Meine Suppe ess ich (nicht)!

Wer schon immer mal eine blaue Suppe essen wollte (vielleicht aufgrund der Inspiration durch Bridget Jones) findet hier ein Rezept dafür. Ganz ohne Lebensmittelfarbe (oder gar Fäden), dafür aber auch noch kalt. Das Geheimnis sind blaue Kartoffeln. Mag sein, dass das die "Ur-Kartoffeln aus den Anden" sind, aber Fortschritt hat auch im Bereich der Gemüsezucht seinen Sinn. Eine ähnlich unschöne Lilafärbung von Suppen und Eintöpfen erreicht man übrigens durch sog. "Urmöhren", die auch ansonsten kein Cohu-Prädikat verdienen (holzig!).

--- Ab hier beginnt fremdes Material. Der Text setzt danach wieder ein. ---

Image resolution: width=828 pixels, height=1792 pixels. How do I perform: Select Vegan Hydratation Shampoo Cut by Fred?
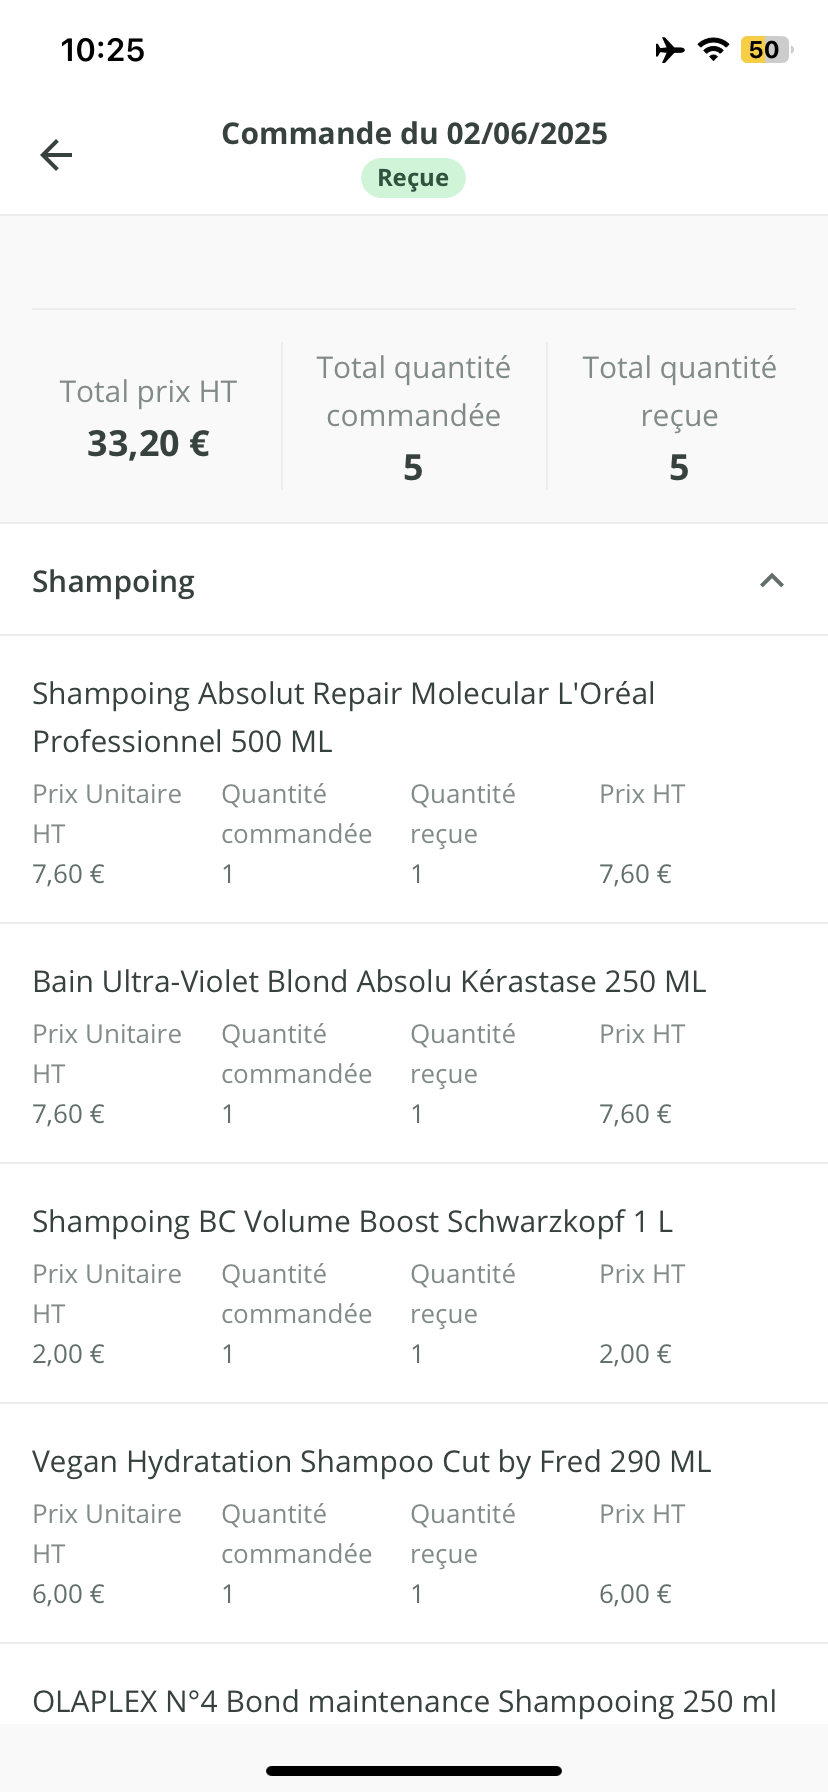pos(371,1461)
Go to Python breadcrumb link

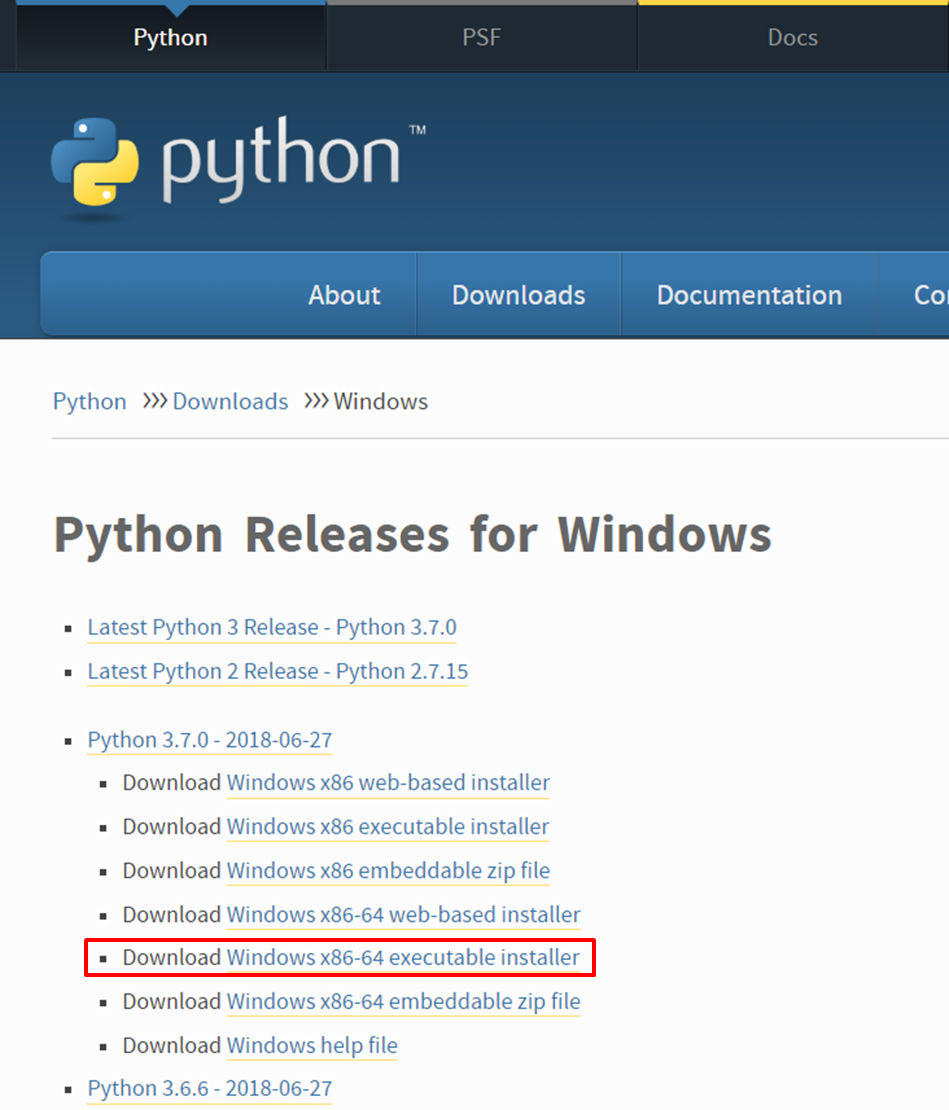tap(89, 402)
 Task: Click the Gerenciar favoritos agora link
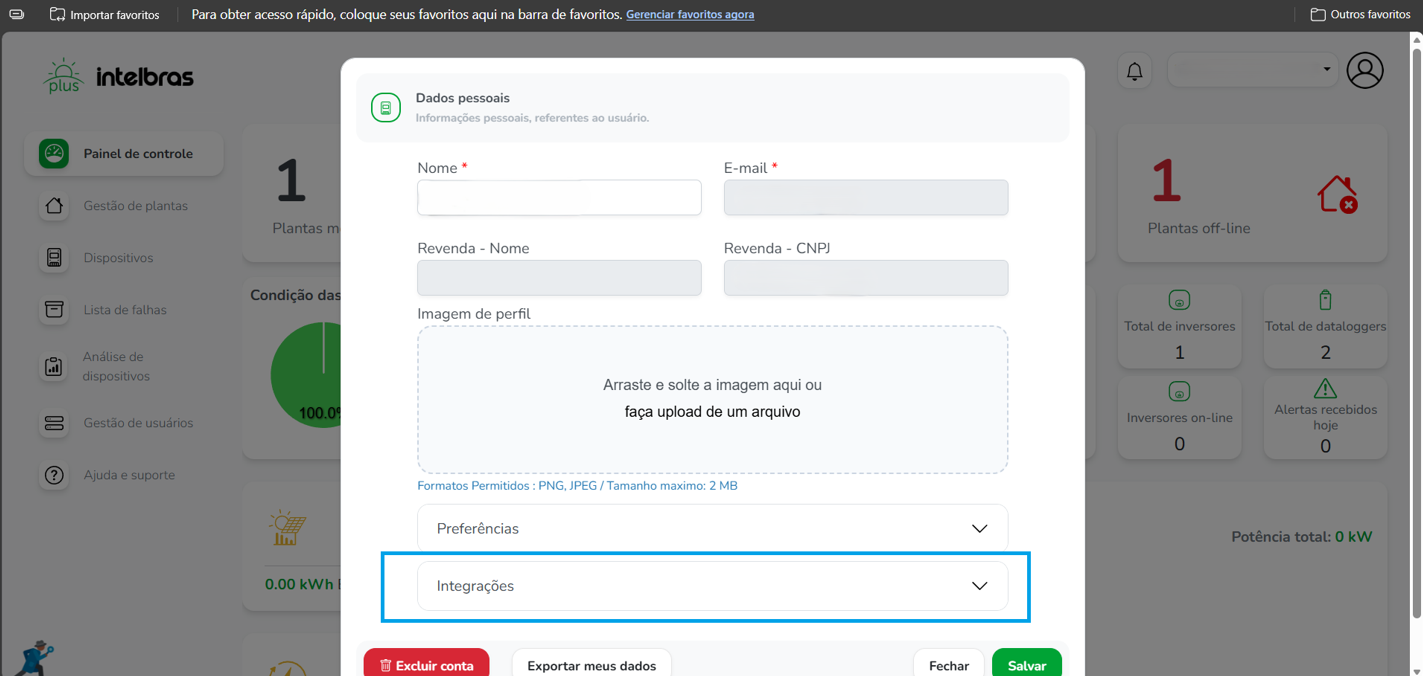[690, 15]
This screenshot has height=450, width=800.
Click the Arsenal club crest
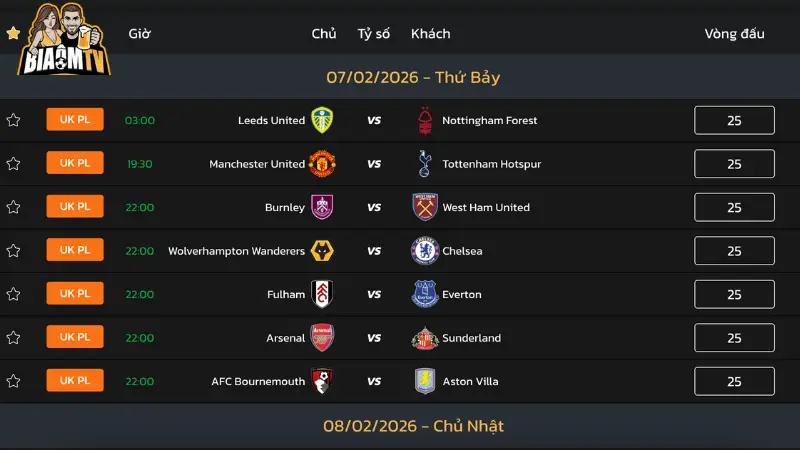pyautogui.click(x=322, y=338)
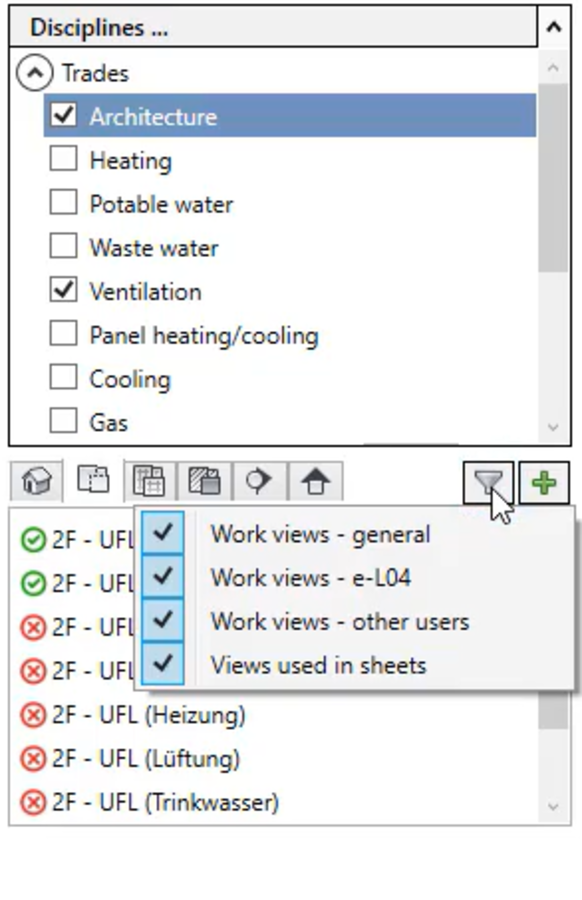582x900 pixels.
Task: Toggle the funnel filter button
Action: (x=488, y=482)
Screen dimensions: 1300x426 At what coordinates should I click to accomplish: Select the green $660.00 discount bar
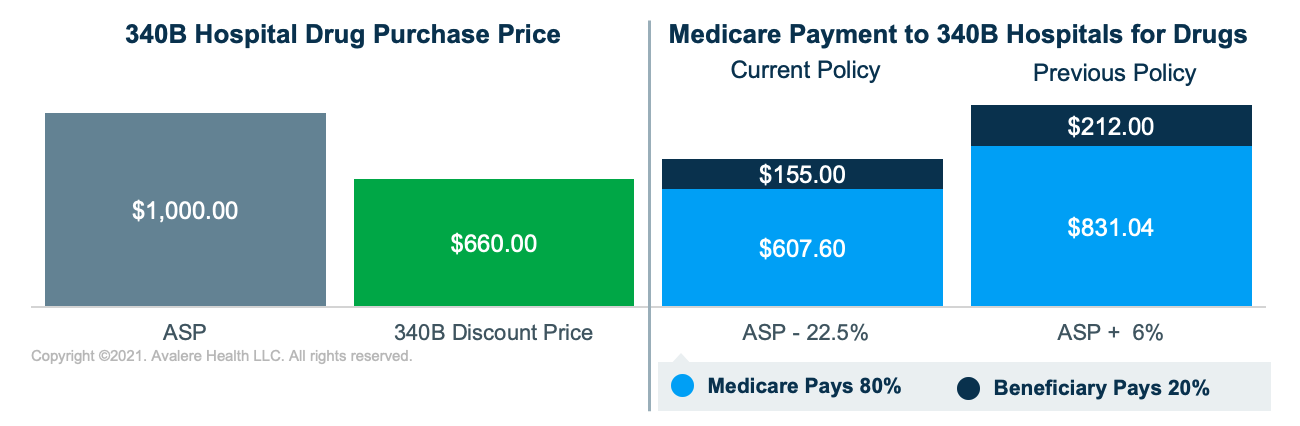point(494,243)
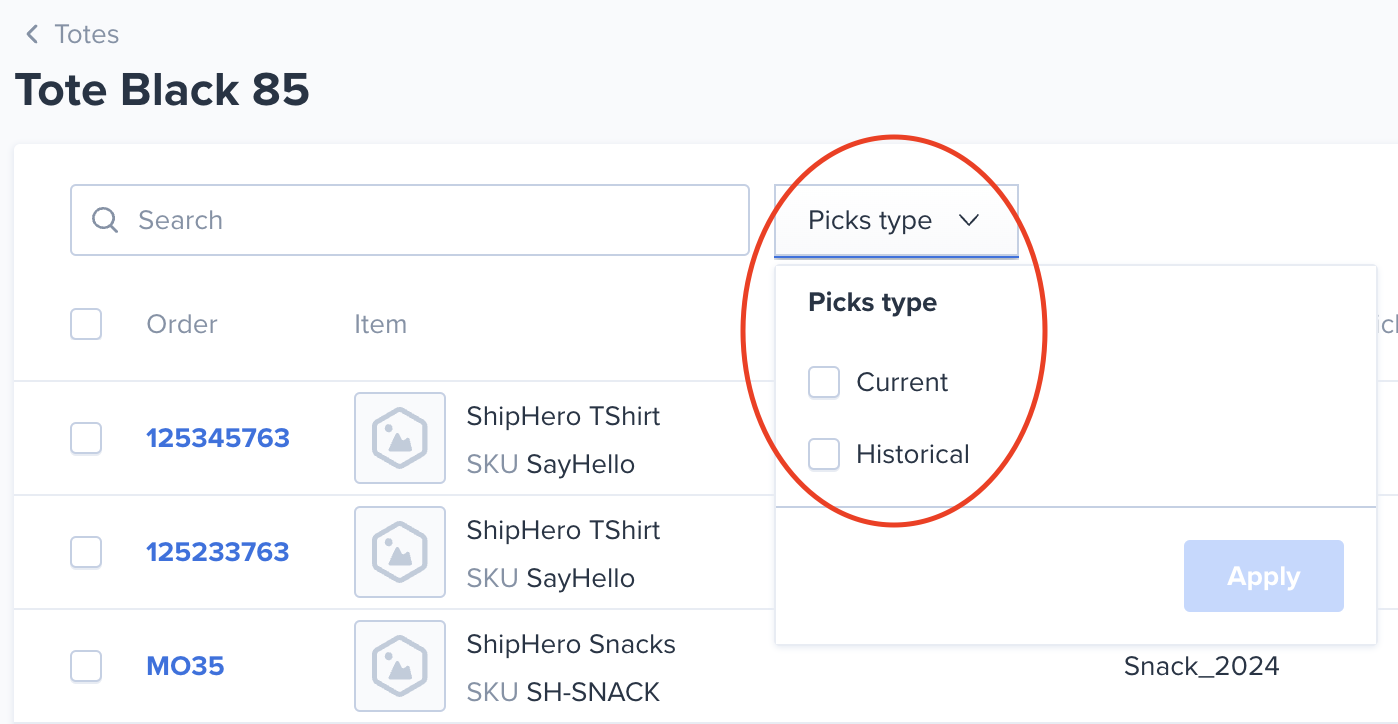Check the Current picks type option
This screenshot has height=724, width=1398.
point(824,382)
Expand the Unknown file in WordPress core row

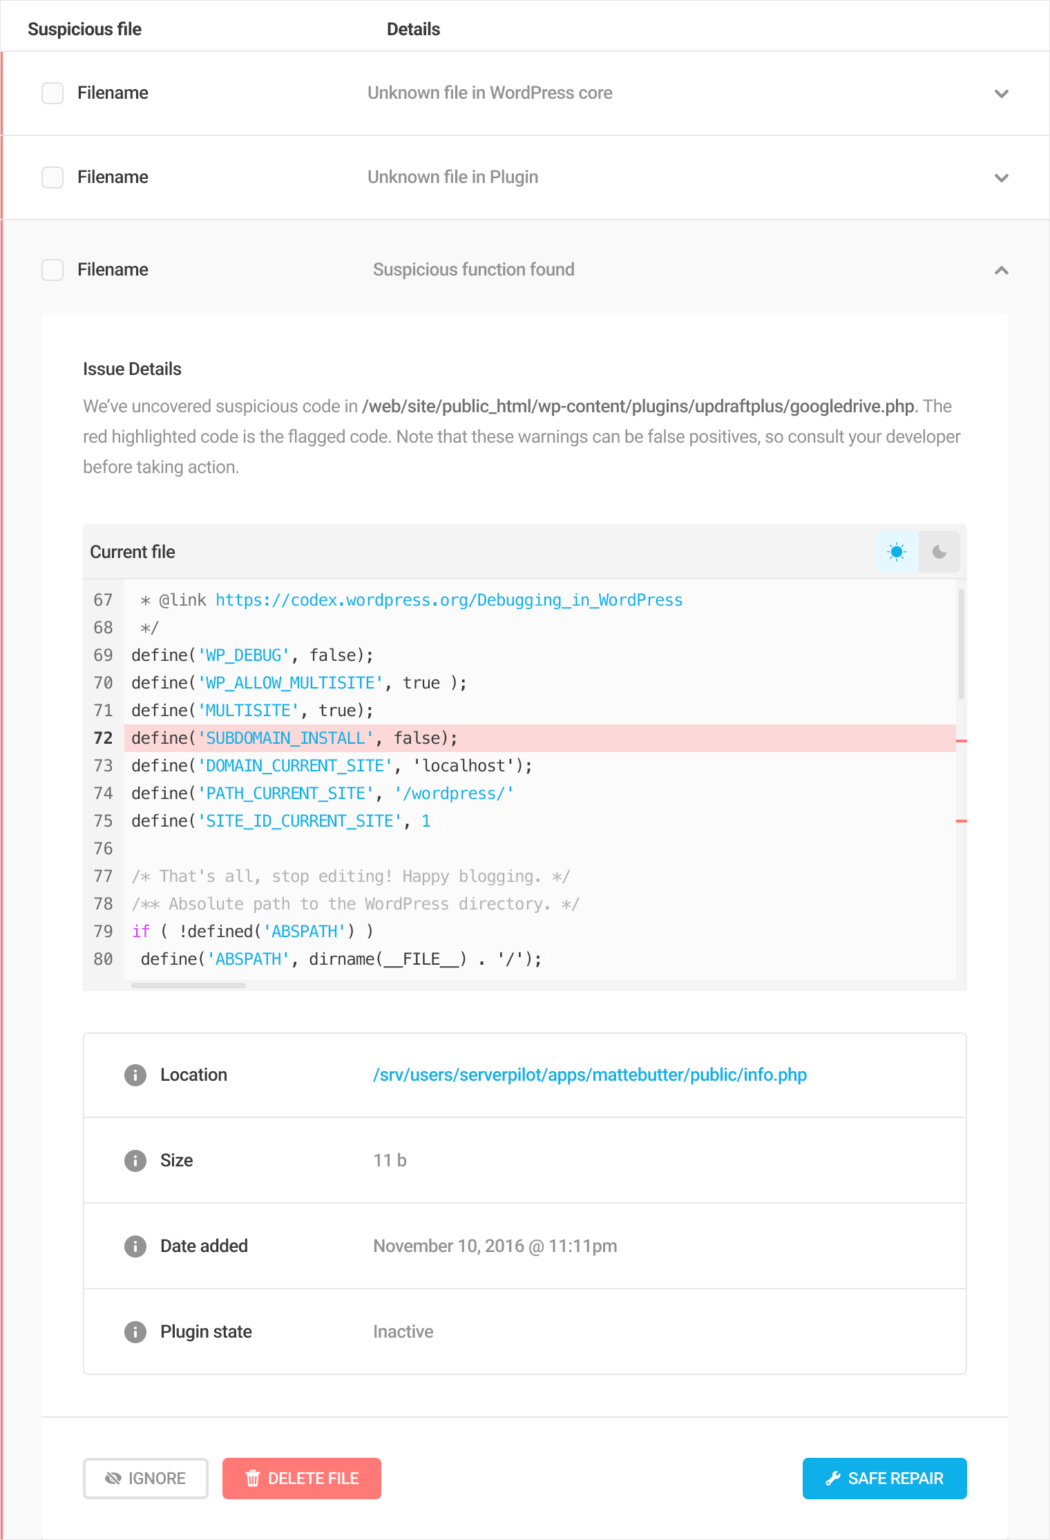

Suppentechnisch sehr zu empfehlen ist hingegen der Hallertauer Hopfenspargel, eine Gourmet-Spezialität, die Cohu am Ostersonntag in gar köstlicher Suppen-Form aufgetischt wurde. Wie Spargel schmecken diese Hopfensprossen, nur aromatischer, ein wenig nussig, köstlich (wenn auch farblich nicht sehr ansprechend, da zwischen Leichengrau und Rentnerbeige changierend). Einziger Nachteil: nach dem Genuss der Suppe wird man schlagartig müde. Evt. aber eine Lösung für Kinder mit ADHS – zwei Fliegen mit einer Klappe, gesunde Ernährung und Ruhigstellung. Cohu lässt sich das mal patentieren und plant, Zappelin Konkurrenz zu machen.